Monday, 30 November 2020

Bills

Appropriation Bill (No. 1) 2020-2021, Appropriation Bill (No. 2) 2020-2021, Appropriation (Parliamentary Departments) Bill (No. 1) 2020-2021; Second Reading

1:52 pm

Photo of Murray WattMurray Watt (Queensland, Australian Labor Party, Shadow Minister for Northern Australia) Share this | Hansard source

I'd like to join my colleagues in speaking to Appropriation Bill (No. 1) 2020-2021 and associated bills. A number of Labor colleagues have already done so, and, like them, I indicate at the outset that Labor will be supporting these bills but not without reservation and not without making some comments about this year's budget and, most importantly, what it does not do.

As my colleague Senator Bilyk just outlined, even before the COVID pandemic hit our shores the Australian economy was performing below par. If you speak to any Australian worker they will tell you that their wages have not been growing in recent years, and the data backs that up. The data backs up Australian workers' experience, which is that under this government wages have grown at a lower rate than we have ever seen. I've seen many graphs indicating that while some in the economy are doing well, particularly corporate Australia, those benefits have not been shared equally with the working men and women who actually drive and achieve profits. In recent years we've seen significant growth in corporate profits. They are being shared with shareholders, in the form of dividends, and with executives, in the form of bonuses, but they are not being shared with the working men and women whose daily work produces them. It's about time this government took some action to make sure the economic benefits that some in this country have received in recent years are more fairly shared.

One reason for the inequity is that there is far too much insecure work in this country. This is something which we've been talking about at length for a long, long time over here, and we continue to see this government fail to take any action to ensure that Australians' work is more secure and that they have a more even bargaining position when they're trying to achieve wage rises. It's no surprise, therefore, that wages continue not growing in this country in the way that they should be.

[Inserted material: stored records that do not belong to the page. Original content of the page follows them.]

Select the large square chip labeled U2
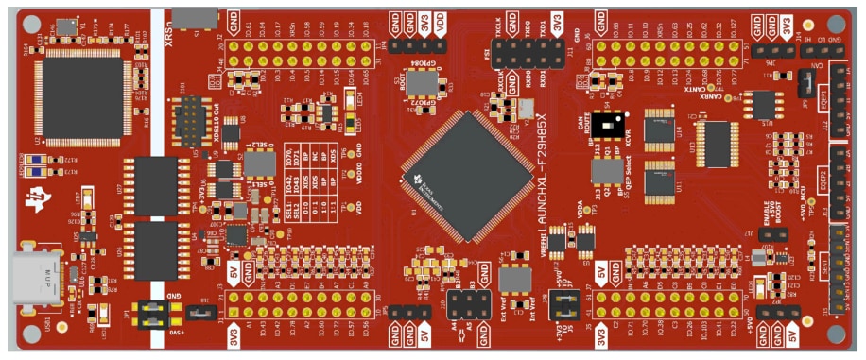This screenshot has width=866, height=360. coord(81,92)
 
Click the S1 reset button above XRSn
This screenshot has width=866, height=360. coord(196,16)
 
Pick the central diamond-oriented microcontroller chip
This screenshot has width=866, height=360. coord(465,173)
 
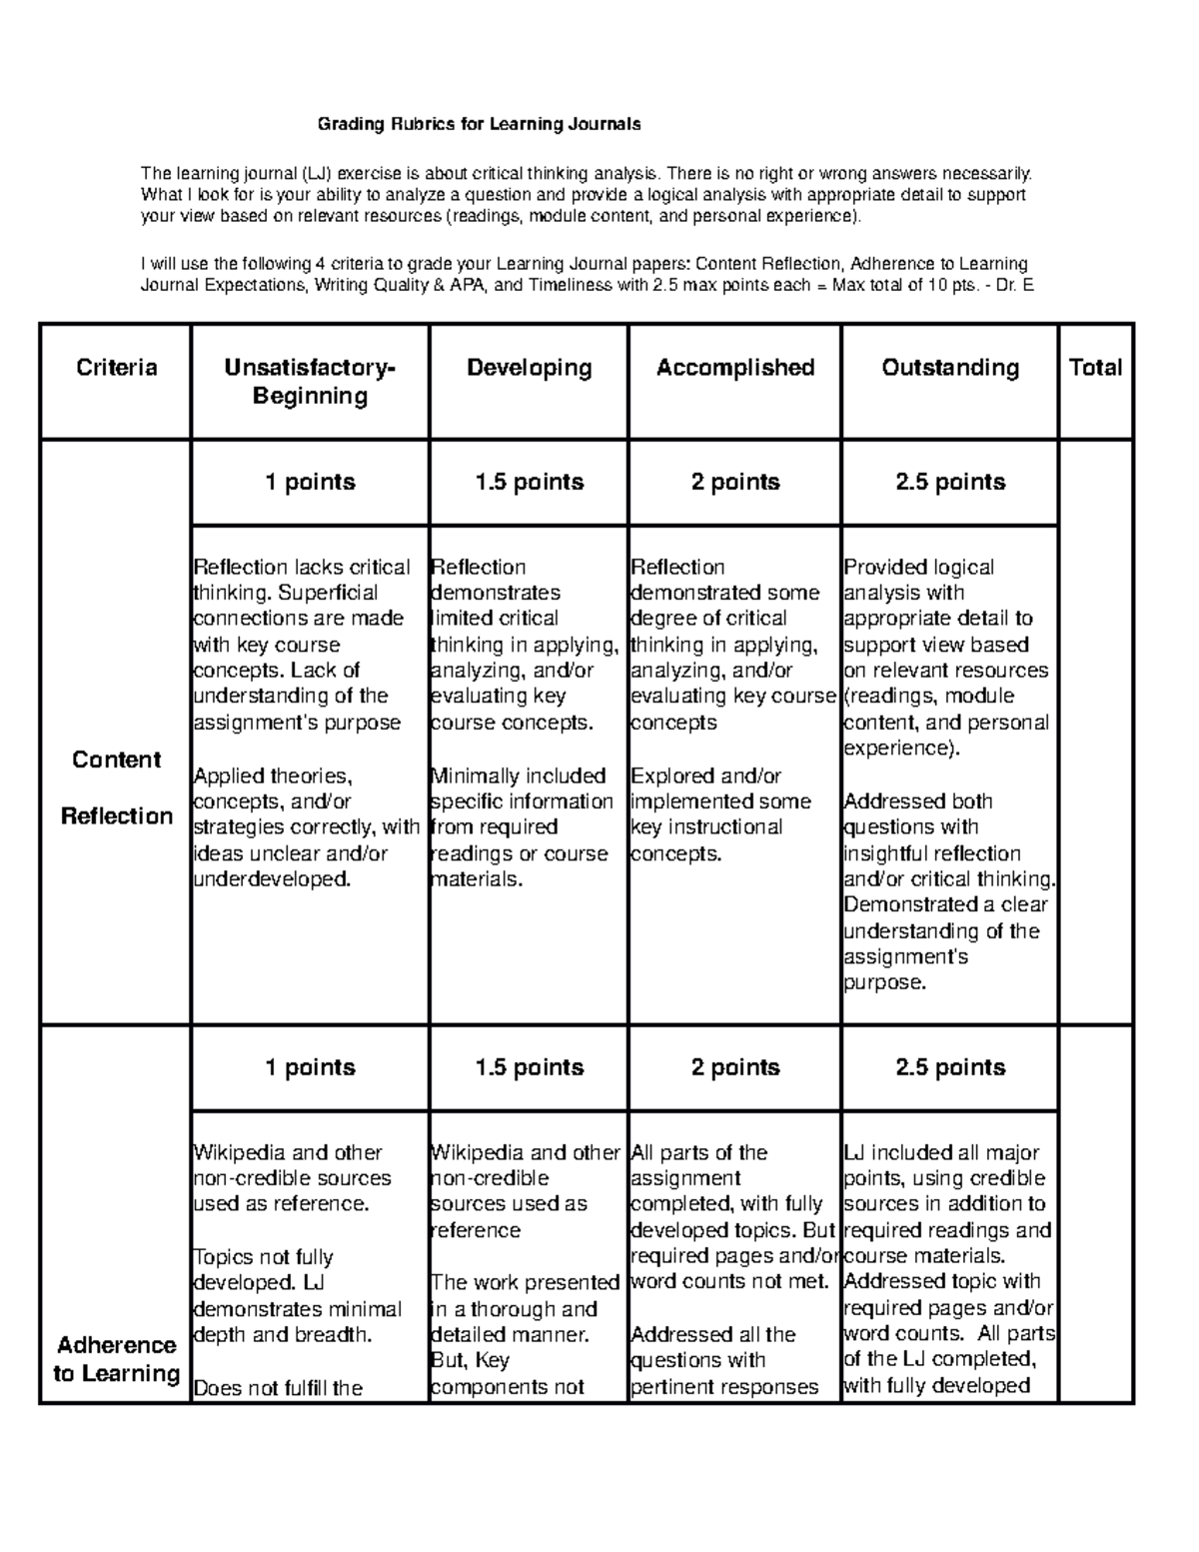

Of course, that situation is only being exacerbated now that we've had the pandemic hit, wreaking havoc across the economy. Again, it's working Australians who are bearing the brunt of the recession that this government has overseen. It's working Australians who are losing their jobs, whose wages are still not growing and who remain in fear of hanging onto their jobs if, indeed, they have so far been able to retain them. Even in the time today since I agreed to speak on this bill, we saw another announcement from another big Australian company indicating that more jobs are going to go. Of course, I'm talking about Qantas. I'm pretty disgusted, frankly, with the actions of the Qantas management, who themselves receive salaries in the millions of dollars, along with bonuses, but who continue to strip jobs and to outsource jobs from their own company.